_WHAT YOU WILL DO_
Check every line of the data for the string "Show" and copy the ones that have it.

Stored items
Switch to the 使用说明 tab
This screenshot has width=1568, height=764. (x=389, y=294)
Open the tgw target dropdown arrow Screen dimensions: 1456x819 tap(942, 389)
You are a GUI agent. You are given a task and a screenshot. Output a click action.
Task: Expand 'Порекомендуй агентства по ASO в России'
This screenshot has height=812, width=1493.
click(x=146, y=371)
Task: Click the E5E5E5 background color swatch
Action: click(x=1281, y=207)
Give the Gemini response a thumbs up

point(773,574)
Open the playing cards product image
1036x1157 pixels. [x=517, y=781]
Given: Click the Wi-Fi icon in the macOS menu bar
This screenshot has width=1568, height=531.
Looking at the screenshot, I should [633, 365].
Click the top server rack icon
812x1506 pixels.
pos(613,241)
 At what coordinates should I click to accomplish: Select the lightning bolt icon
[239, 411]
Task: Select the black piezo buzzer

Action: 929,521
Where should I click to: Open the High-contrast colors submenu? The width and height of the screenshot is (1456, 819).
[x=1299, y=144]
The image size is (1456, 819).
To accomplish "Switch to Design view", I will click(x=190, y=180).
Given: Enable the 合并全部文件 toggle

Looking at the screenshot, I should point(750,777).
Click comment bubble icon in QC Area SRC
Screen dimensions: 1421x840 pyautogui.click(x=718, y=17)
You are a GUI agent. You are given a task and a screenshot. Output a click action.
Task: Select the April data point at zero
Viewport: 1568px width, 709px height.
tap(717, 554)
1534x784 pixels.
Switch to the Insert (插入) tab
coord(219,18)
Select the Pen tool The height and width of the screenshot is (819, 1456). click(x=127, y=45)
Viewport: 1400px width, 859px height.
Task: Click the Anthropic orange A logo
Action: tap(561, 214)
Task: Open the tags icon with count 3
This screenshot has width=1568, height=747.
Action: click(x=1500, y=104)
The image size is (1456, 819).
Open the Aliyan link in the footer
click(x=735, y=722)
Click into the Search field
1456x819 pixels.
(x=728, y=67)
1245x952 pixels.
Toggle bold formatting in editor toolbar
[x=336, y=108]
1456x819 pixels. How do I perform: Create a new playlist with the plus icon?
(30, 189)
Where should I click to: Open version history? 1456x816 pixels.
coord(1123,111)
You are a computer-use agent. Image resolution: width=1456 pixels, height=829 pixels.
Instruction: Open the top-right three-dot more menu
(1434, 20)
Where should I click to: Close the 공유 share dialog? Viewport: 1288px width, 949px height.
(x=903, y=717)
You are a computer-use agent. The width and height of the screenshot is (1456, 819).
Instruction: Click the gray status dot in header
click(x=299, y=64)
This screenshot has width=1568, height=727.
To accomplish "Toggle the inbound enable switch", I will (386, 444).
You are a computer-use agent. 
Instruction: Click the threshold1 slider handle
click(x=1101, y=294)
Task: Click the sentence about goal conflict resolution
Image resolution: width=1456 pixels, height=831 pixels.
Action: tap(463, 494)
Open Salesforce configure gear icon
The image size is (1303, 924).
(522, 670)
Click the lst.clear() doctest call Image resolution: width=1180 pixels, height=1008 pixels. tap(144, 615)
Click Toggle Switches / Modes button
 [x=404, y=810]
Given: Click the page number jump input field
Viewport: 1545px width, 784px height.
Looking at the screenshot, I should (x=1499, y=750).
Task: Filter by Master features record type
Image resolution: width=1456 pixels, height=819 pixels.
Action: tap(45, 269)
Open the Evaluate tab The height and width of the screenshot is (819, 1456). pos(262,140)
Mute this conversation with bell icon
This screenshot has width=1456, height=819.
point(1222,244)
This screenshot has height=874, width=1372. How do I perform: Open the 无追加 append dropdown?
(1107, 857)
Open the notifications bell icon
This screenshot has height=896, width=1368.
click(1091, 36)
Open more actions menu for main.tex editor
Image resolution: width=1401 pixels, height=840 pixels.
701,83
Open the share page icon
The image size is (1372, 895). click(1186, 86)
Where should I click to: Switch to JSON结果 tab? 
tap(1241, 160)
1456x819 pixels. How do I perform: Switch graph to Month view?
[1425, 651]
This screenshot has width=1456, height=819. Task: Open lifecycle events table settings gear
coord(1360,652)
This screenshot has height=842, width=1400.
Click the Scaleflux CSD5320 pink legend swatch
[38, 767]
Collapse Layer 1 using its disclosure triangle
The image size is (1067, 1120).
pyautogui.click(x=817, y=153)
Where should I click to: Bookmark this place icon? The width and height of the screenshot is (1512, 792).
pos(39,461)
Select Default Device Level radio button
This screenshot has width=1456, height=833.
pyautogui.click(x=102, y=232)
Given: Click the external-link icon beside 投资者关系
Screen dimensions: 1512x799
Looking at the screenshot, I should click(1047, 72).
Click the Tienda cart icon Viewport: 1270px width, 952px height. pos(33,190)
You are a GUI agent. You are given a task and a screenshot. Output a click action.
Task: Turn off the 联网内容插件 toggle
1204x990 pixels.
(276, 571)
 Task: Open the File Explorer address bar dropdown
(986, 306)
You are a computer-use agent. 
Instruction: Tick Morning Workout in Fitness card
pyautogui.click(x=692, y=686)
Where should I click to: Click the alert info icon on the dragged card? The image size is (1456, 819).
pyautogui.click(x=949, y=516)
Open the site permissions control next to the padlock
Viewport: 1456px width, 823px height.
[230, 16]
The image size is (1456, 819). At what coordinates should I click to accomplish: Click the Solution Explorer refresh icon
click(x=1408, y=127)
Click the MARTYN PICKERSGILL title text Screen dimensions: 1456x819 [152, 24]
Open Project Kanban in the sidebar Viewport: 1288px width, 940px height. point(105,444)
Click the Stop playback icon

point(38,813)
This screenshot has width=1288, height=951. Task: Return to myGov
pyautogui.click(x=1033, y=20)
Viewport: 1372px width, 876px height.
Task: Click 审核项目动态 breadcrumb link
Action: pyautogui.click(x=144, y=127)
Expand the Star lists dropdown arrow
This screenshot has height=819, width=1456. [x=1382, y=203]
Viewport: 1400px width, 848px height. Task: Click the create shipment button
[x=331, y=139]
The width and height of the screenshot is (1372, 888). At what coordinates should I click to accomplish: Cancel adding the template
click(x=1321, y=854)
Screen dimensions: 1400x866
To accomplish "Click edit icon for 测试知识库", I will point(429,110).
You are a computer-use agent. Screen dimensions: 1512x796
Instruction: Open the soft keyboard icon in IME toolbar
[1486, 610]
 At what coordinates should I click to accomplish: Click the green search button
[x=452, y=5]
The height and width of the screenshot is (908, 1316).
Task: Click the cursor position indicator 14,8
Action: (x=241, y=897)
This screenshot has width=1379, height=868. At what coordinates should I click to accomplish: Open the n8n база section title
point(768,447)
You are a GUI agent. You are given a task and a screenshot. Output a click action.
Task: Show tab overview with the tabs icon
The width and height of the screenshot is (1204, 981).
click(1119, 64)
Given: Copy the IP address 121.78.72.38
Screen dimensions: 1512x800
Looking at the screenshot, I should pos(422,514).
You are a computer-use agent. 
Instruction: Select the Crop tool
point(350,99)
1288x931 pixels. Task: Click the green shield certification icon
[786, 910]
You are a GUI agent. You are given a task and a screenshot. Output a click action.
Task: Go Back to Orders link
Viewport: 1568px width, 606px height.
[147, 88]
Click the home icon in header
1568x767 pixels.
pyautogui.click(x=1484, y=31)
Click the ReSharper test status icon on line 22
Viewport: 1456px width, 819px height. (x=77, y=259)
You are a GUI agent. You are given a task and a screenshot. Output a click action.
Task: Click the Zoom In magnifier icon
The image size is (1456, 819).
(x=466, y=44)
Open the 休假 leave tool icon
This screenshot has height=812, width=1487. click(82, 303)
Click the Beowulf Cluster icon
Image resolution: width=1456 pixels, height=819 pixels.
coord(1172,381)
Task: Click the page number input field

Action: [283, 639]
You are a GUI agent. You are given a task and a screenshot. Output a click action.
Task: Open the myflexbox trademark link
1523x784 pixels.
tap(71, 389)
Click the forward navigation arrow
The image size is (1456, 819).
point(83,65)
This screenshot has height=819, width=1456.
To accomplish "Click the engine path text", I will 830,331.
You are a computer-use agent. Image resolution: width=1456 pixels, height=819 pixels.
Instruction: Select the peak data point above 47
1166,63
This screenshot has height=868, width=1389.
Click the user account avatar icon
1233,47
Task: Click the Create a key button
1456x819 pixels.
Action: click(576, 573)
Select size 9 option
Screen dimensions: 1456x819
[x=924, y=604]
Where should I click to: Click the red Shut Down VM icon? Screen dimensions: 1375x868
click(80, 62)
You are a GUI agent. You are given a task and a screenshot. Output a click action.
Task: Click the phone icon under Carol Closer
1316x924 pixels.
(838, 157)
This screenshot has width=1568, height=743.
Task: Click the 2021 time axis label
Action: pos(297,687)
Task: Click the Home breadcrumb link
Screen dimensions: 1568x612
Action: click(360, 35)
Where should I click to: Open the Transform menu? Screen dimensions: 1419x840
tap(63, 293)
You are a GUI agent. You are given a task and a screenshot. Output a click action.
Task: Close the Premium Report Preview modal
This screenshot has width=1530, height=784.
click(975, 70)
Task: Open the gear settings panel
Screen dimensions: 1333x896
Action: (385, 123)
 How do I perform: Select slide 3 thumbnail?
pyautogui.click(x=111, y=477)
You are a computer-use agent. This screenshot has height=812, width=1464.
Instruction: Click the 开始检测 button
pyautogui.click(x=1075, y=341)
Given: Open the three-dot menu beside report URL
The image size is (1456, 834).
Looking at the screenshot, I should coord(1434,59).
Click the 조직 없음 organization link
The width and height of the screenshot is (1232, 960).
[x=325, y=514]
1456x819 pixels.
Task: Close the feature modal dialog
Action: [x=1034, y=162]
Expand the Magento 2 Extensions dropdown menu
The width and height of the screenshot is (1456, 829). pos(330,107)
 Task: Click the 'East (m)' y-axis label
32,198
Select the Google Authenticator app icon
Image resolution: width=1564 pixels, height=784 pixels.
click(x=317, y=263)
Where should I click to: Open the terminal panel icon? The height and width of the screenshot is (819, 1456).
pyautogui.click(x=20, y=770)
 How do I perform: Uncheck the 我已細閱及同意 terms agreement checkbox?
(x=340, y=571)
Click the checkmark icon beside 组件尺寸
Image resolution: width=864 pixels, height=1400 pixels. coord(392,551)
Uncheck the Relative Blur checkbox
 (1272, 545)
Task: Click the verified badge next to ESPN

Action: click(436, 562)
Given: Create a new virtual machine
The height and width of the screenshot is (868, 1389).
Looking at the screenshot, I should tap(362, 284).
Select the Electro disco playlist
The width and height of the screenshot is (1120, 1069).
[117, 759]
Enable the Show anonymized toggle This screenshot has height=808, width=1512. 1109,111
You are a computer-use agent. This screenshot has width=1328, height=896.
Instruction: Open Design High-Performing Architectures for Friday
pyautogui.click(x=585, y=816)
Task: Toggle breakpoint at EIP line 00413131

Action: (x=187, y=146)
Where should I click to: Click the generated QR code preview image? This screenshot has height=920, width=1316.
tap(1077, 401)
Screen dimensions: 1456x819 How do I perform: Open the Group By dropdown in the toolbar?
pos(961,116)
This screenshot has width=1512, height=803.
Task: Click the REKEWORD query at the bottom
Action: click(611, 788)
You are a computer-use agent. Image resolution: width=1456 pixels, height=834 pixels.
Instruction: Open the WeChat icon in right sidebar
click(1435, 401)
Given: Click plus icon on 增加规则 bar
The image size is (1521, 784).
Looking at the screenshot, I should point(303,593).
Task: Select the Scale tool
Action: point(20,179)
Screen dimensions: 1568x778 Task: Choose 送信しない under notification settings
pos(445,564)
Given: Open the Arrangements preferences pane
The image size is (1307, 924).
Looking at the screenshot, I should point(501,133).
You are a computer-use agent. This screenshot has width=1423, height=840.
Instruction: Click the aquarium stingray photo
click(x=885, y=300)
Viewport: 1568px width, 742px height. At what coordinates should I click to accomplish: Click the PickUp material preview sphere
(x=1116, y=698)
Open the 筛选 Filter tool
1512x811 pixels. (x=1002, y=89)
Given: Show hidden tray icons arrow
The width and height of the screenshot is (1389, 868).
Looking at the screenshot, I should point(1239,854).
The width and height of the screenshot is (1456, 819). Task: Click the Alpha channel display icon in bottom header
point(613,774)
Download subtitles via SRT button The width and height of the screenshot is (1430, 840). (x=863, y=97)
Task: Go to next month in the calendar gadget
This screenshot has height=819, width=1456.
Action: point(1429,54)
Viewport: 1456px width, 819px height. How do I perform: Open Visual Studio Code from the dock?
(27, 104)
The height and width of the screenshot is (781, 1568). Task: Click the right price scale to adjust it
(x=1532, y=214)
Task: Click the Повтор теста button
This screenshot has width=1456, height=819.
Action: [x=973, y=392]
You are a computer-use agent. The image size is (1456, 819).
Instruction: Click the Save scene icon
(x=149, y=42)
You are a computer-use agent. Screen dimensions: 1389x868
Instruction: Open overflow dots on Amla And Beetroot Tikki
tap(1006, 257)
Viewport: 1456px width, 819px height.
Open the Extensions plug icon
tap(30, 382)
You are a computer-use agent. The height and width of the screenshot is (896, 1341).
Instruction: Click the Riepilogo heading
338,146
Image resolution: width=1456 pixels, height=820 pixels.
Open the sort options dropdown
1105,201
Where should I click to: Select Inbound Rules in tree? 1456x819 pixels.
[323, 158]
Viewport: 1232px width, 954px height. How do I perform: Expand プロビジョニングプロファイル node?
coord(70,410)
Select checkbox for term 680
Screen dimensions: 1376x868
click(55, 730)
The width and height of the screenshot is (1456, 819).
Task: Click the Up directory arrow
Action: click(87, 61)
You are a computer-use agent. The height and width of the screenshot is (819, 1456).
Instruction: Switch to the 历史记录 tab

_RESPONSE_
Task: Show tab overview with the tabs icon
Enable the Show anonymized toggle This screenshot has height=808, width=1512. 1109,111
Given: Show hidden tray icons arrow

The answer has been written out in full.